(Exercise details) Using the data that follows, return exactly the lines from the one that contains "Ультрафиолетовый маркер с" through the one that contains "Светоотражающая лента хамелеон", ends included.

---

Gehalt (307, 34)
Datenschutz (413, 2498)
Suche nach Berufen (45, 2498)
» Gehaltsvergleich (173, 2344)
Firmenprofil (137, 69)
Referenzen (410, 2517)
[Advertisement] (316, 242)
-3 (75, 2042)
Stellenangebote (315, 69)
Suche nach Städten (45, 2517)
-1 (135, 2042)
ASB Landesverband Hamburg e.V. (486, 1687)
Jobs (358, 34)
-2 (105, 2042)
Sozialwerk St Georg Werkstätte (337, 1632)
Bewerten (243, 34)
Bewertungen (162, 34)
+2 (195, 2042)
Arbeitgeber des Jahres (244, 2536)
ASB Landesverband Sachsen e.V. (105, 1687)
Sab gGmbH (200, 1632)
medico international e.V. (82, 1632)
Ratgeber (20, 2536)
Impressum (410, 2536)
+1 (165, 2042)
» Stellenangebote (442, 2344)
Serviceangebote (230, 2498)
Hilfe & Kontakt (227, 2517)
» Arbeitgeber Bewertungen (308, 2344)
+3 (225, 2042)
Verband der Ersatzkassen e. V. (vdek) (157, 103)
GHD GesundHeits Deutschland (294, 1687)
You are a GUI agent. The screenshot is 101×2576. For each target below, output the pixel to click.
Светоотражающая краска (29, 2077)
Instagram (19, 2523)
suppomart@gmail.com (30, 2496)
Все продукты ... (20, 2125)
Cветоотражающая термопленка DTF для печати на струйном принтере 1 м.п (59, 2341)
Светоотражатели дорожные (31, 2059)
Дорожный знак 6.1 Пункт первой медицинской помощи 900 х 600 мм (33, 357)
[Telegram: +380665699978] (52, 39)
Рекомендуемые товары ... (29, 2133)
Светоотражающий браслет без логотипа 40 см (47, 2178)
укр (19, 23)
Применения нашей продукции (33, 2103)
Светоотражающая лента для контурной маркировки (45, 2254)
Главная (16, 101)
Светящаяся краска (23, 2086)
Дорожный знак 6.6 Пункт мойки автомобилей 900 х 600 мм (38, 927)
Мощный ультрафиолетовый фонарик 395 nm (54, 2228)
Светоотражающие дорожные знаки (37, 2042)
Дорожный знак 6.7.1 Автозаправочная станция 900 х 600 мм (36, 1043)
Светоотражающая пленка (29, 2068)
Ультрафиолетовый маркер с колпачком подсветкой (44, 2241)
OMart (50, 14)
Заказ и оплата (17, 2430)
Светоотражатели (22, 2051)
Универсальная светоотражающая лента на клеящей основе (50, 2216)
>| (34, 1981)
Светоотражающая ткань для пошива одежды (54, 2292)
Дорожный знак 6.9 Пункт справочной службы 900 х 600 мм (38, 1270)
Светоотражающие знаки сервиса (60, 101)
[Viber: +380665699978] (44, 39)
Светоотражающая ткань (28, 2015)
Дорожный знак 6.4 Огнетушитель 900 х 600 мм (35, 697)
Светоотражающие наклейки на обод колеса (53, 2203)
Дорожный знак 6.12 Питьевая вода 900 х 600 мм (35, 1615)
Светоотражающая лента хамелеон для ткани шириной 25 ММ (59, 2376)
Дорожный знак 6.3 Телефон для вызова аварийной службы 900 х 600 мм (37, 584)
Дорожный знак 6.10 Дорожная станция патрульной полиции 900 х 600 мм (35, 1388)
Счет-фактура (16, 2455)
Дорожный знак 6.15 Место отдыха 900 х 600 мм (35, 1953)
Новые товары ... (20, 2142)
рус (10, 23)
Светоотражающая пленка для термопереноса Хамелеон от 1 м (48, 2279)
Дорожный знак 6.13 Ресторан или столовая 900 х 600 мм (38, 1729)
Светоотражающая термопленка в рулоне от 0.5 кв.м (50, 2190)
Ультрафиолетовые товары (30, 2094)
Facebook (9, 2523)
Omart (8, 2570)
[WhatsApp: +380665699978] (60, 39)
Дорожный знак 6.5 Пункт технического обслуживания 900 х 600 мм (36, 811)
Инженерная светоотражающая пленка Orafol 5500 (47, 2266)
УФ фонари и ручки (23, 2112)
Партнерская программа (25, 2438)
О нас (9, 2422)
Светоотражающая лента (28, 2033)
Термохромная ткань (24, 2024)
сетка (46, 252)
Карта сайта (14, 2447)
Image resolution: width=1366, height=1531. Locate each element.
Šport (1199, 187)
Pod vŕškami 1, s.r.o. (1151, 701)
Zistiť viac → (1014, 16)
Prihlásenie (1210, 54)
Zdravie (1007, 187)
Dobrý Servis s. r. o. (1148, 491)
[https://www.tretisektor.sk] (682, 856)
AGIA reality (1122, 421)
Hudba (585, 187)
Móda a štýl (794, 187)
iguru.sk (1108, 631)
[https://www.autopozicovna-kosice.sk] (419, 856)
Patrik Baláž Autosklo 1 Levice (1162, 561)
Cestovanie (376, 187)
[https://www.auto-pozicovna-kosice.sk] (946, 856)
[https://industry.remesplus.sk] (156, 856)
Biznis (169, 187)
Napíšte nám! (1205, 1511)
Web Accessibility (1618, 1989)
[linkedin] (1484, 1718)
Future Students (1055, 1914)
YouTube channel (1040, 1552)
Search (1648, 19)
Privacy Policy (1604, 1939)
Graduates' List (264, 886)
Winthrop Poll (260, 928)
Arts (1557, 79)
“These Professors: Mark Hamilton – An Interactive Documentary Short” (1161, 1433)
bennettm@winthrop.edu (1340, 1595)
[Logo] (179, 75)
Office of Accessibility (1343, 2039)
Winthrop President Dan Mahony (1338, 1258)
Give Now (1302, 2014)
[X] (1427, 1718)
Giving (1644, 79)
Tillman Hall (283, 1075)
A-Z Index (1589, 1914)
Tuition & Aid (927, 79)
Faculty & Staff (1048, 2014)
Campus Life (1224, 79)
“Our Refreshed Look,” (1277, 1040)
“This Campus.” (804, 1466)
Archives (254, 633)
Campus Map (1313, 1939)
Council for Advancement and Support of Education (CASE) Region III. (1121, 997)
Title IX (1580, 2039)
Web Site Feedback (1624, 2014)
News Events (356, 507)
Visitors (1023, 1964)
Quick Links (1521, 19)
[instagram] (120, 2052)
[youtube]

---

(Exercise result)
Ультрафиолетовый маркер с колпачком подсветкой (44, 2241)
OMart (50, 14)
Заказ и оплата (17, 2430)
Светоотражатели (22, 2051)
Универсальная светоотражающая лента на клеящей основе (50, 2216)
>| (34, 1981)
Светоотражающая ткань для пошива одежды (54, 2292)
Дорожный знак 6.9 Пункт справочной службы 900 х 600 мм (38, 1270)
Светоотражающие знаки сервиса (60, 101)
[Viber: +380665699978] (44, 39)
Светоотражающая ткань (28, 2015)
Дорожный знак 6.4 Огнетушитель 900 х 600 мм (35, 697)
Светоотражающие наклейки на обод колеса (53, 2203)
Дорожный знак 6.12 Питьевая вода 900 х 600 мм (35, 1615)
Светоотражающая лента хамелеон для ткани шириной 25 ММ (59, 2376)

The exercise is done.